5. Renforcer les ressources humaines et les structures organisationnelles pour la gestion des crises

 

Les ministères de l'Éducation sont plus à même de jouer un rôle moteur en temps de crise lorsqu'ils ont déjà investi dans des ressources humaines et des structures organisationnelles telles qu'une unité de gestion des risques et des crises, à différents niveaux de gouvernance. Au Burkina Faso, le Secrétariat technique pour l'éducation en situation d'urgence a d'abord été créé pour répondre aux besoins éducatifs des apprenants déplacés. Aujourd'hui, il dirige la réponse du pays pour l'éducation de base et non formelle face à la COVID-19.

Au Kenya, les défis actuels liés à la pandémie ont conduit à la décision de constituer une unité d'éducation en situation d'urgence au sein du ministère. La mise en place de comités d'éducation en situation d'urgence au niveau des comtés sera également poursuivie, afin d'institutionnaliser une gestion efficace des crises dans tout le pays.
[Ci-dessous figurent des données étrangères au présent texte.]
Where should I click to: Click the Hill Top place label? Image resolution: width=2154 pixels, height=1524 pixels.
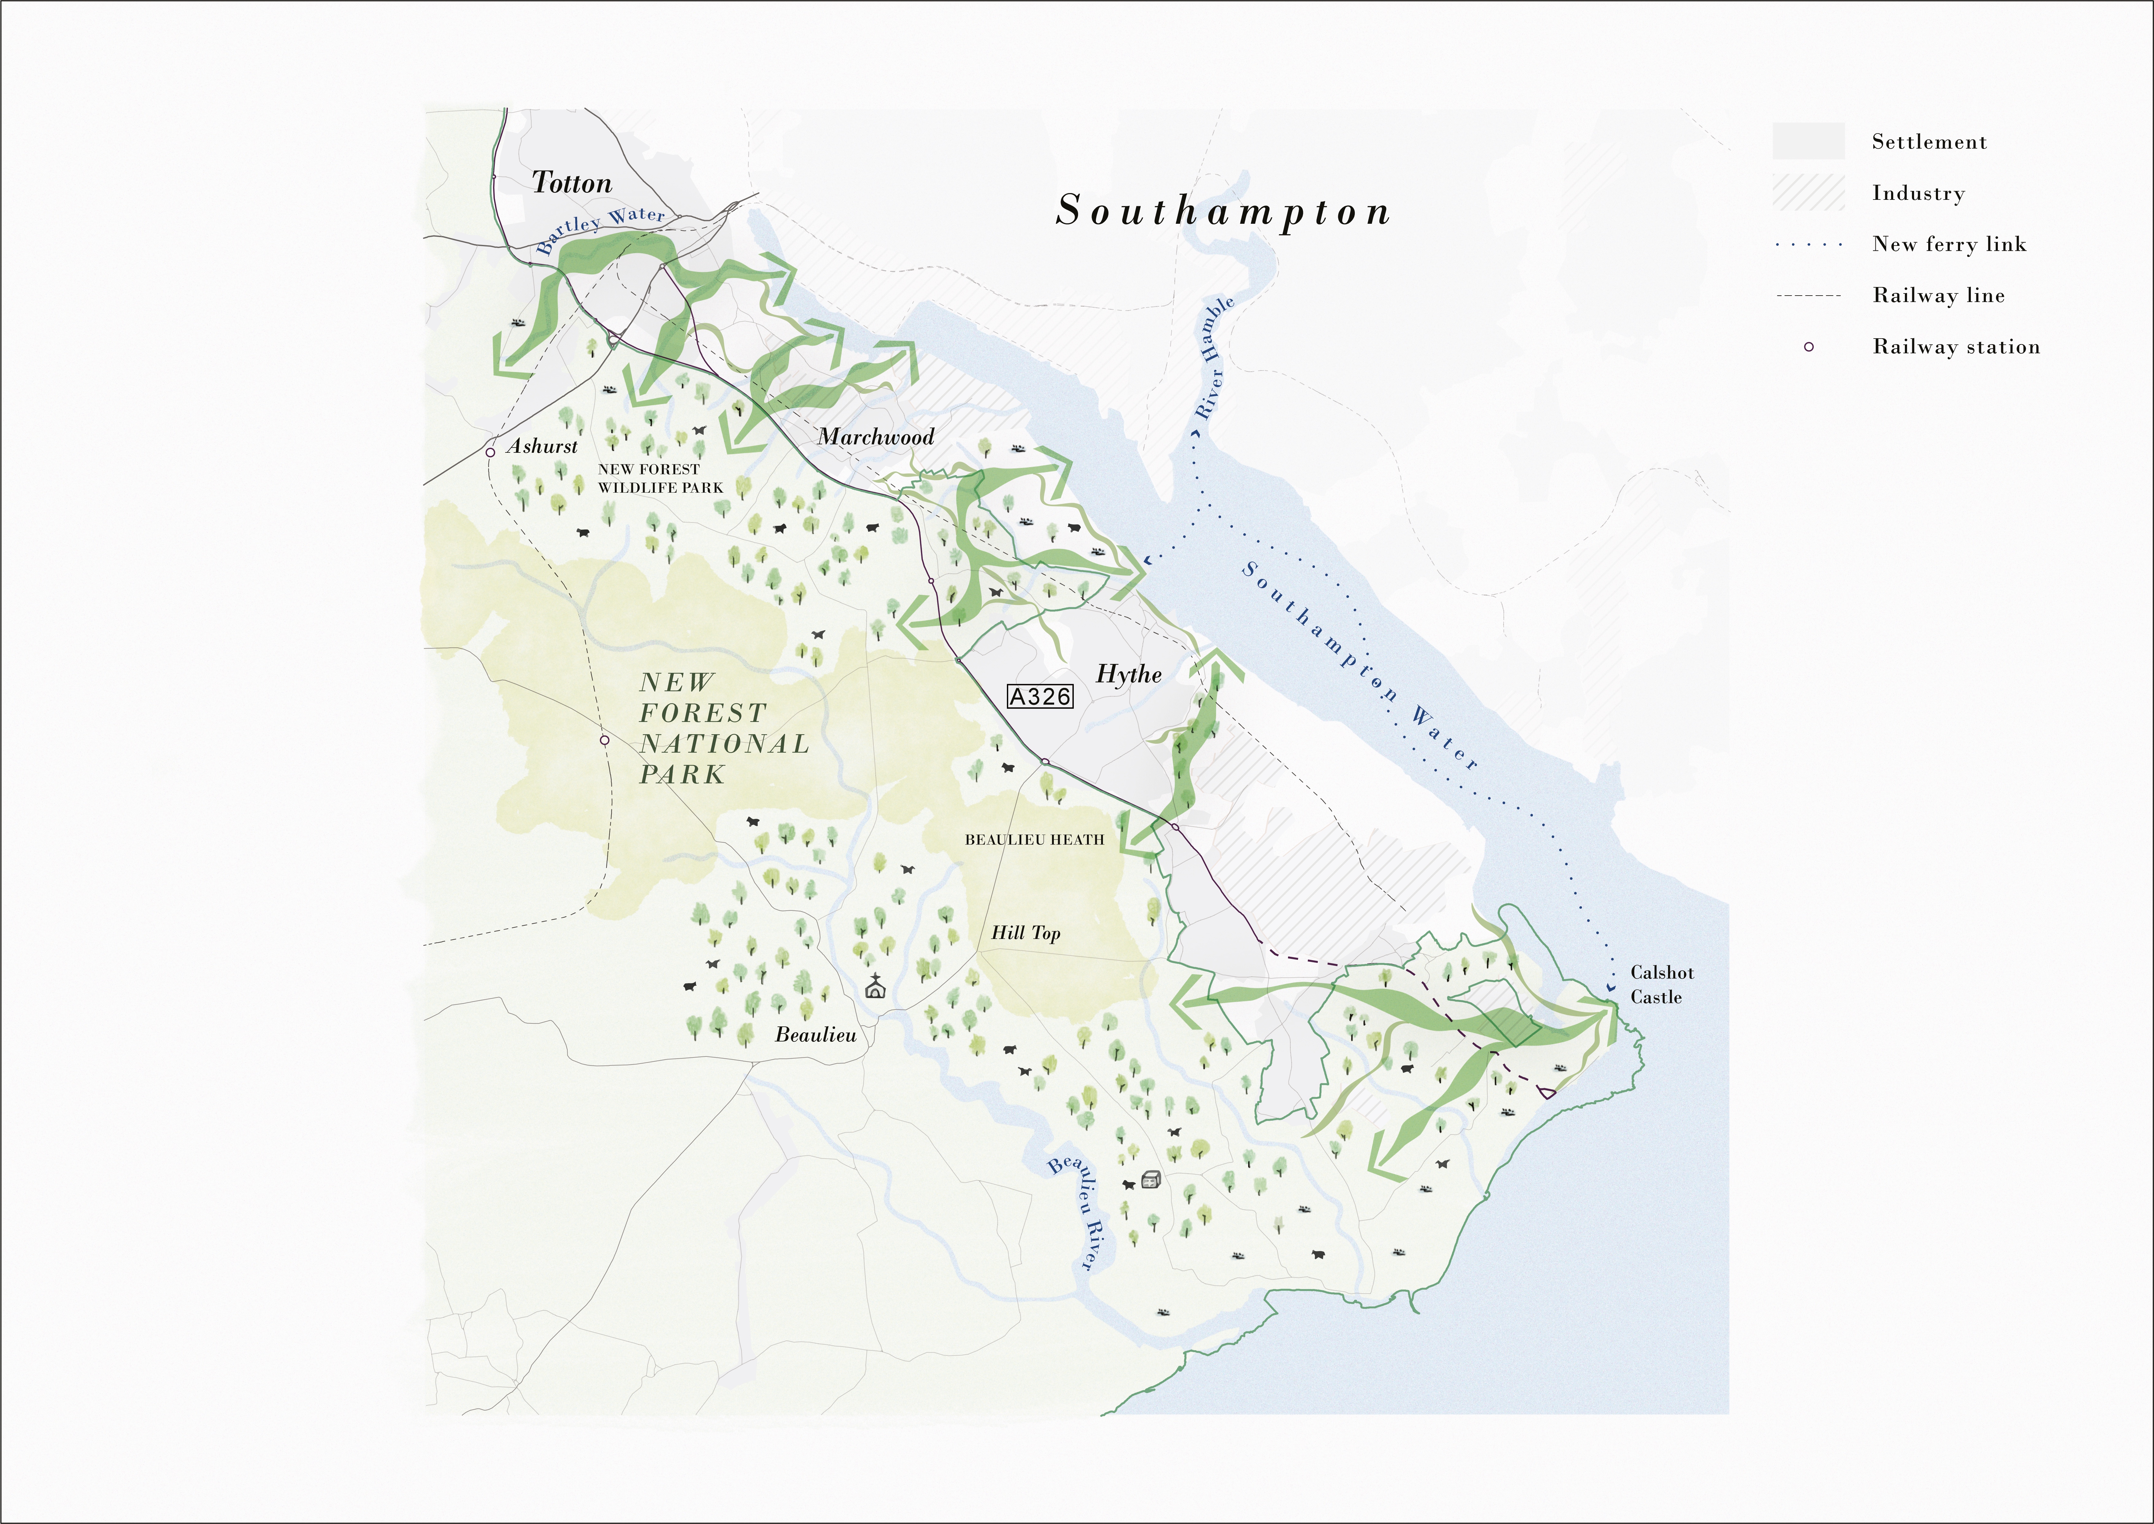[1025, 933]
6. Aligner les réponses humanitaires et les plans de développement 

 

Pendant les crises, les réponses humanitaires rapides doivent s'aligner sur les plans de développement à plus long terme. Dans le même temps, les objectifs à long terme doivent également tenir compte des réalités changeantes de l'après-crise. En renforçant le lien entre l'humanitaire et le développement, les ministères de l'Éducation et leurs partenaires peuvent assurer une cohérence ainsi qu'une utilisation efficace des ressources disponibles. Dans le secteur de l'éducation, cela nécessite que les ministères ajustent leurs plans, leurs priorités et leurs objectifs.
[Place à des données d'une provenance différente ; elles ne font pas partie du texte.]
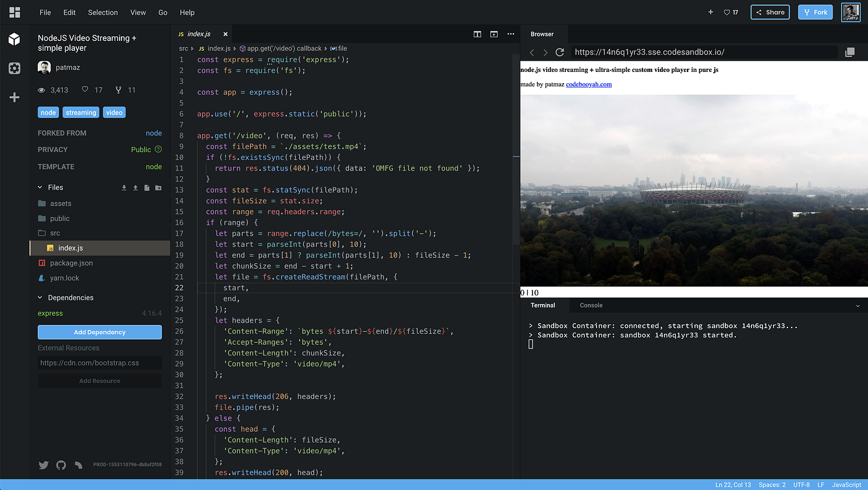868x490 pixels.
Task: Click the Fork button
Action: coord(815,12)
En Jordanie, le ministère de l'Éducation prévoit de réviser les objectifs de son plan sectoriel d'éducation afin de refléter le monde de l'après-COVID-19. Au Kenya, le ministère étudiera l'impact des fermetures d'écoles sur ses objectifs nationaux en matière d'éducation, et le Burkina Faso révise sa stratégie d'éducation en situation d'urgence afin d'intégrer les risques liés aux pandémies.

Renforcer la résilience sur la voie de la reprise 

 

Le leadership des ministères de l’Éducation dans les pays qui ont connu une série de crises illustre pourquoi les réponses doivent être multidimensionnelles. Elles doivent prévoir des efforts à court terme visant à répondre aux besoins des plus vulnérables, mais aussi des stratégies tournées vers l'avenir et ancrées dans les réalités nationales et locales. Un leadership fort ne peut prospérer que lorsque les mondes de l'humanitaire et du développement se rejoignent pour contribuer à des solutions fondées sur la durabilité et la résilience.
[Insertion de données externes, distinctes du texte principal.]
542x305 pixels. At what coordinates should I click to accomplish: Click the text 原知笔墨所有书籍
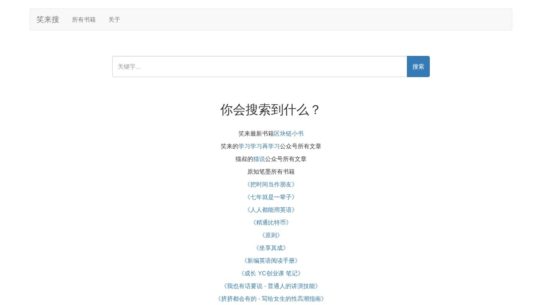tap(271, 172)
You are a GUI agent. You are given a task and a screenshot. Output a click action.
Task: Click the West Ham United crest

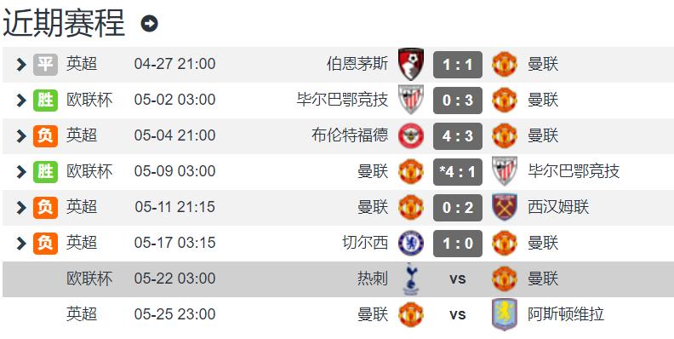[x=504, y=207]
C'est également le cas pour la crise actuelle de la COVID-19 qui se répercute dans toute la société et pourrait à jamais remodeler l'éducation. Le leadership des ministères de l'Éducation ne doit pas être sous-estimé, alors que les pays cherchent de nouvelles façons de garantir que tous les enfants et les jeunes puissent apprendre dans des conditions sûres. 

Comment les systèmes éducatifs peuvent-ils se préparer aux crises ?

 

  • En mettant en place des politiques et des plans de gestion des risques et des crises, ainsi que des plans d'urgence au niveau des écoles, 
  • En institutionnalisant les structures de coordination et de communication qui permettent une prise de décision rapide face aux situations d'urgence, sur la base de protocoles établis
  • En informant et formant les étudiants, les enseignants, les communautés scolaires et les responsables de l'éducation sur la réduction des risques de catastrophes.